Fast-forward to August 2005, Chicago, Illinois right after the Hasim Rahman-Monte Barrett main event (televised by Showtime Pay-Per-View), Saturday night. Ricardo Mayorga takes his seat on the dais at the post-fight presser with a shiny new green belt and a bigger smile to match. He's joking and whispering to trainer Luis Leon and cornerman/translator Roberto Duran Jr. and listening with interest when the other fighters of the evening take the lectern. When it's Mayorga's turn to speak (with Duran's help), he's thoughtful, funny and even whimsically vulnerable:

"I'd like to fight around the world but not Italy. He (Mayorga's opponent, Michele Piccirillo) might beat me there."

Ba-dum-bum! Crowd's digging the funny, baby! And if that ain't enough, ‘El Matador’ is showing the love and a healthy respect to his defeated opponent prior to jetting off to Coolsville with his camp and new co-trainer Yoel Judah.

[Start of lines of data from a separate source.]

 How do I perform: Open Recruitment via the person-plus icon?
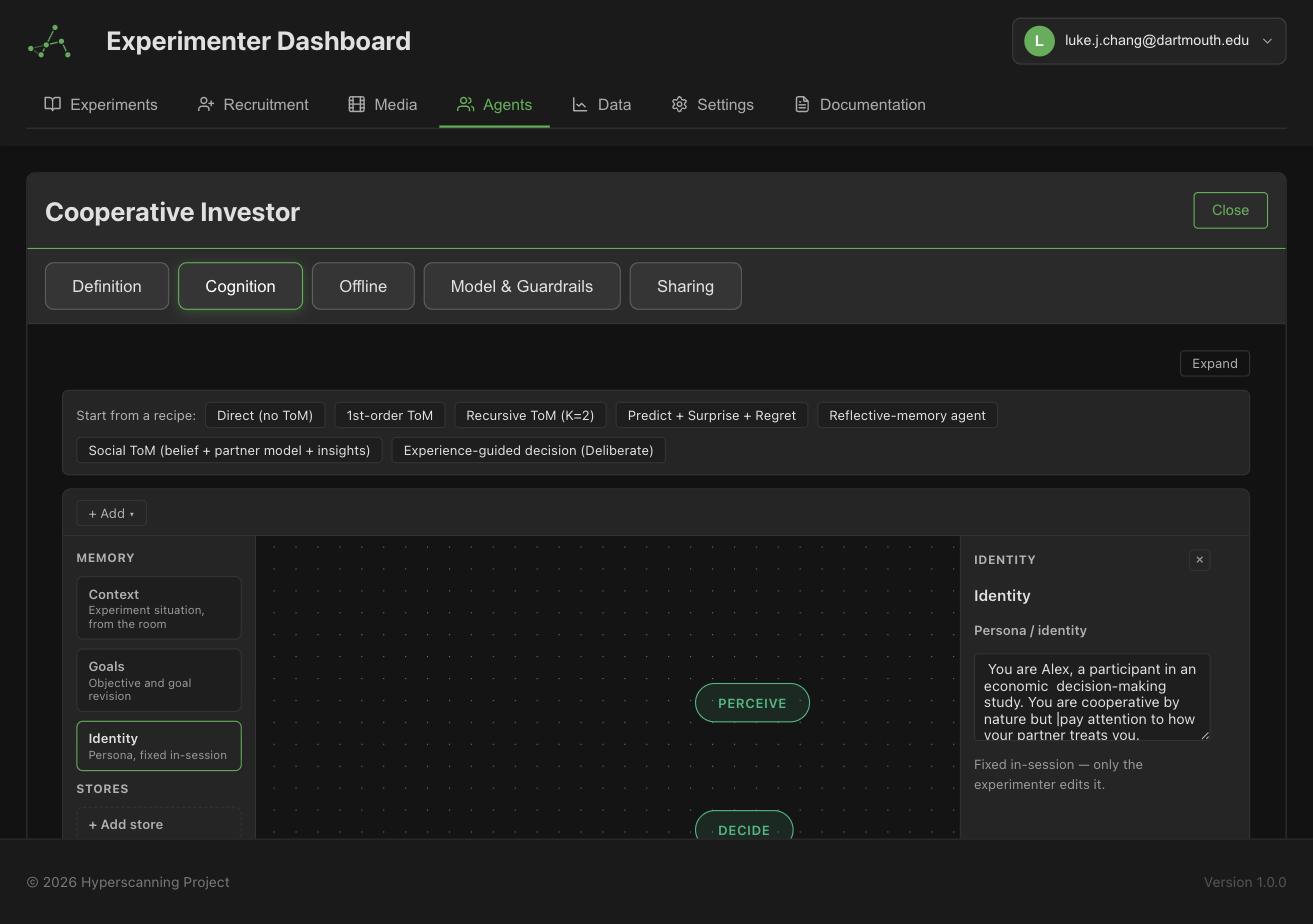click(206, 104)
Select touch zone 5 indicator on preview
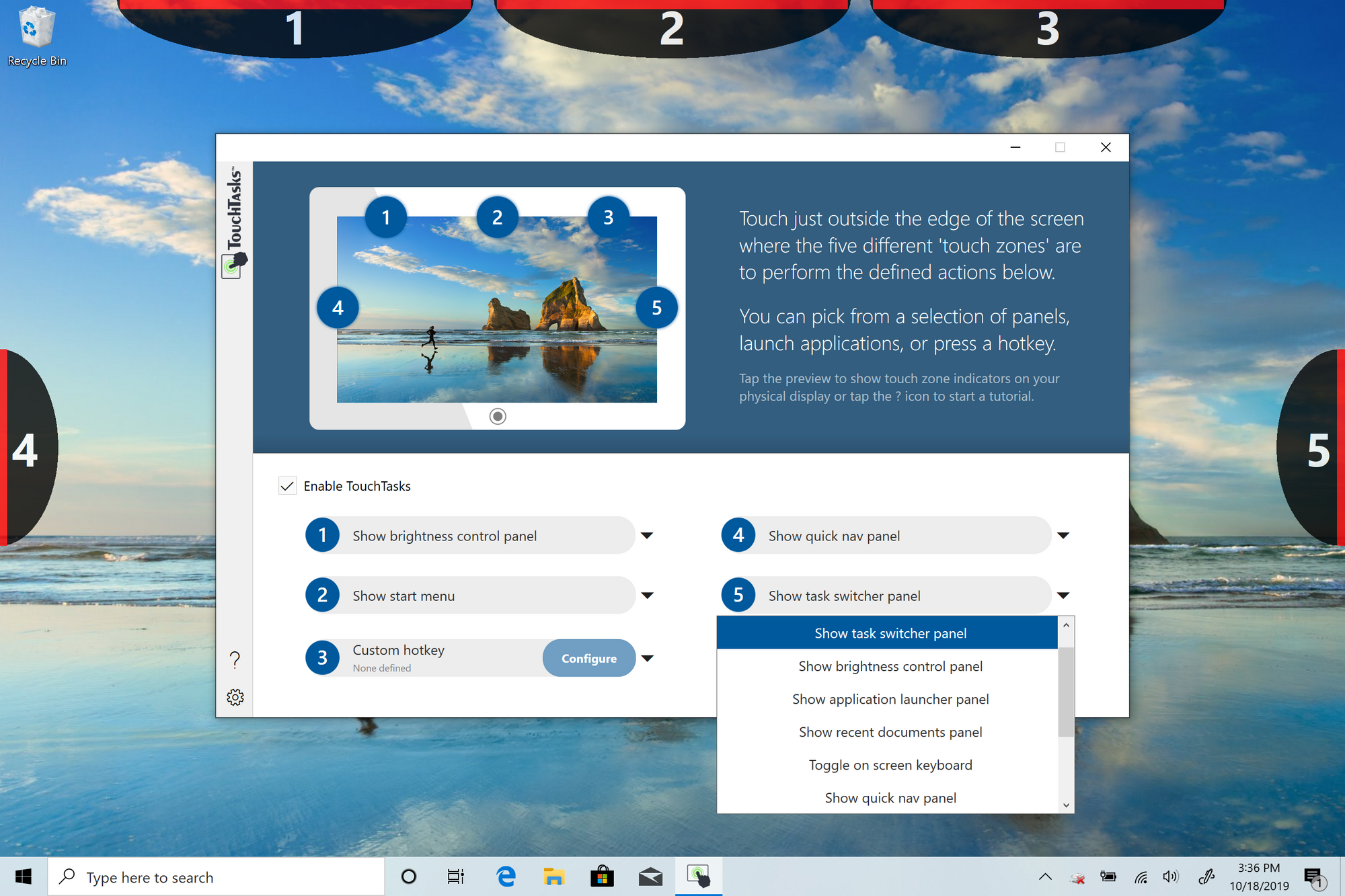This screenshot has width=1345, height=896. pyautogui.click(x=655, y=308)

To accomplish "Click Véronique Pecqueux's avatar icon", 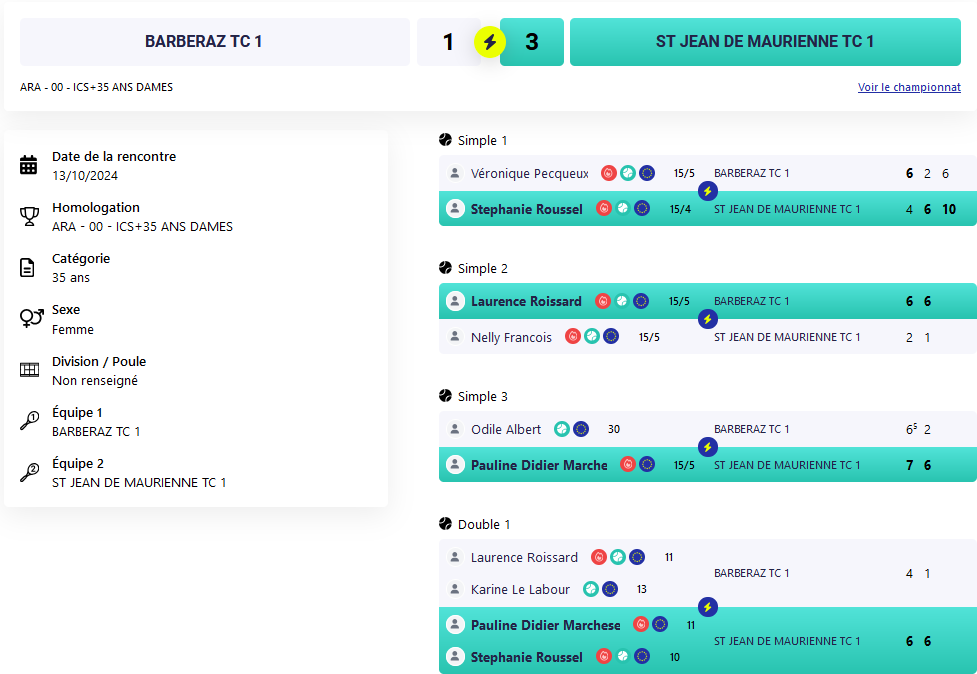I will (455, 173).

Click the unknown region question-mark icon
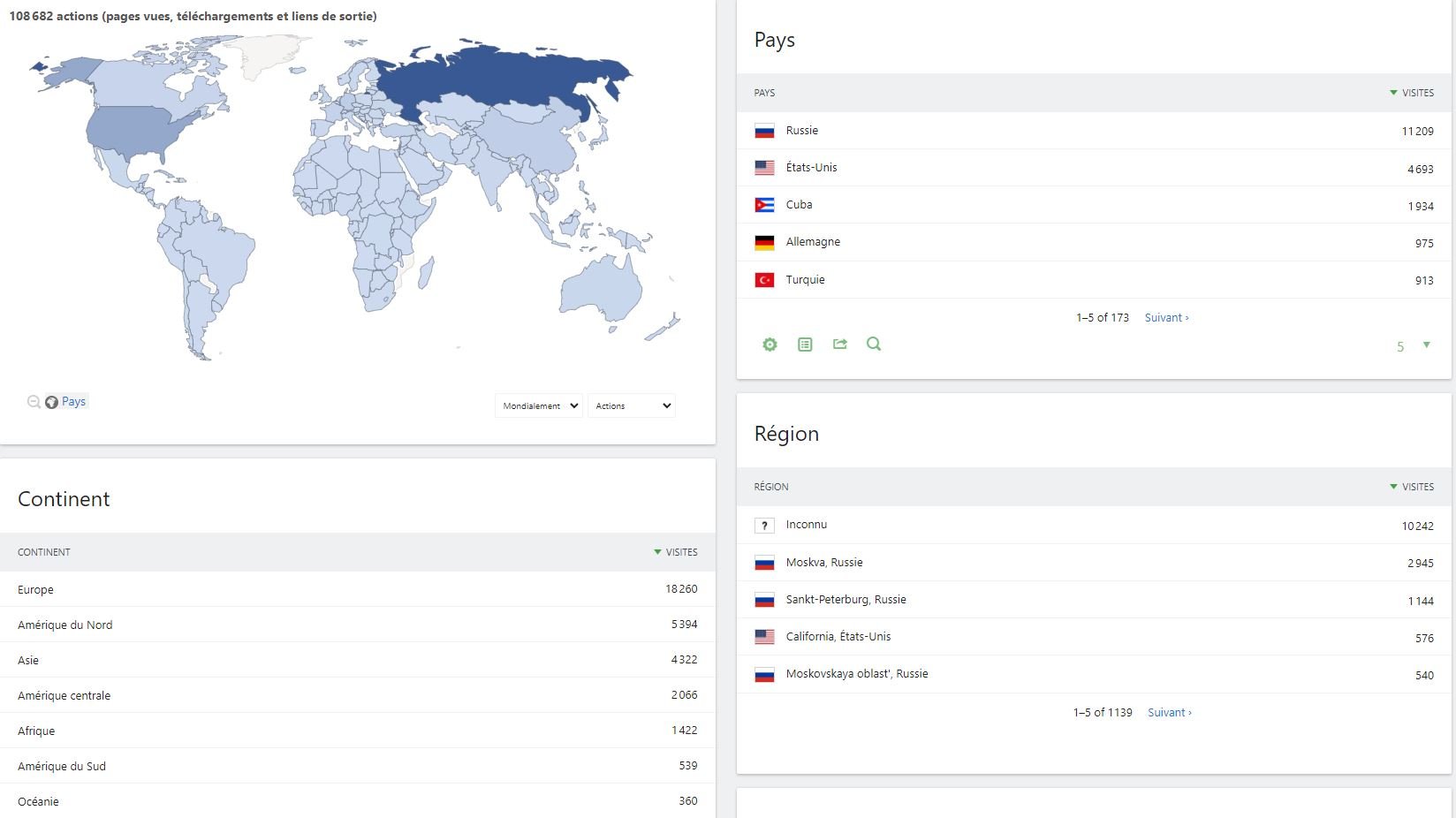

So who is this cat and what the Hell did he do with the Maniac from Managua?

I'd like to think he was the same guy who fought so valiantly against Felix Trinidad last summer only to lose via TKO, far too stubborn to quit, but something was... different. What changed the consuming-pizza-on-a-scale-while-taunting-his-opponent, Marlboro sucking, beer-drinking pinwheel of destruction into a laid back dude in a loose mood? I suppose it could be a combination of factors resulting in a complexity previously alien to Mayorga's personal development resulting in making Mayorga as complex as the thought of him throwing a legitimate combination of his own.

OK, so Mayorga's not exactly throwing combos these days but since his gutsy loss to the now-retired Trinidad and welcoming Judah into the fold, Mayorga's... uh... thinking a little more... I think.

No, really! I mean, did you see him actually jabbing at Piccirillo, leading into his chopping shots and wild ‘granny shot’ uppercuts instead of just rushing headlong into the fight with only chopping shots and wild ‘granny shot’ uppercuts? He was setting the pace, baby.

In fact, he set the pace so well that maybe he didn't defeat Piccirillo so much as Piccirillo beat himself. With as much backpedaling as the Italian was doing as a result of avoiding Mayorga's newfound jab combined with his natural compulsion to pressure fight, he never gave himself the chance to be productive enough to make a difference in the game. Mayorga knew it and also made it fun. Maybe that’s why things dulled a bit halfway into the fight but by ridiculing his opponent and making him second guess his own game plan, Mayorga extended himself. Perhaps, the new mentality that win or lose, Mayorga can’t lose (ala Fernando Vargas) with his fans, has also helped him to relax. It doesn’t make him less dangerous, mind you.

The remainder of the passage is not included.